Il faut faire cette réforme pour protéger le niveau de vie des retraités et augmenter la pension minimale. Les salariés aux carrières longues, qui ont commencé à travailler plus tôt, continueront à partir plus tôt. Nous allons aussi prévenir et compenser la pénibilité de certains métiers car nous construirons un dispositif plus complet avec les partenaires sociaux. Nous n'avons pas de totem, c'est l'objet même des discussions qui ont lieu : les impasses financières sont connues et nous examinerons tous les leviers permettant de dégager des ressources.

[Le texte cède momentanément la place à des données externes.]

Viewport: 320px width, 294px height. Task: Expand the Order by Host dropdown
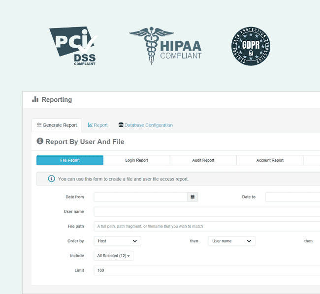117,241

En un mot, je crois au travail et à notre capacité à sortir de cette spécificité française : un taux d'emploi des seniors le plus bas d'Europe. (Exclamations sur les bancs du groupe LFI-NUPES.) Ce n'est clairement pas la responsabilité des salariés les plus âgés. Je crois que le travail crée de la richesse et que celle-ci permet de préserver et même de faire progresser notre modèle social.

Voilà, tous les sujets sont ouverts, et nos principes sont clairs : la justice, l'efficacité et la lisibilité de la réforme. Dans quelques semaines, j'aurai l'occasion de revenir devant vous pour présenter les conclusions des concertations en cours. Là encore, nous privilégierons la transparence et le dialogue. C'est ma méthode, celle du Gouvernement. Nous nous y tiendrons malgré les raccourcis, les procès d'intention ou la démagogie. (Applaudissements sur les bancs des groupes RE et Dem et sur plusieurs bancs du groupe HOR. – De nombreux députés du groupe RE se lèvent.)

Mme la présidente. La parole est à Mme Mathilde Panot.

Mme Mathilde Panot. Madame la Première ministre, êtes-vous en train de nous confirmer que vous allez passer en catimini dans le PLFSS la réforme des retraites, que vous étudiez avec intérêt, comme vous venez de le dire ? (Huées sur les bancs du groupe LFI-NUPES.)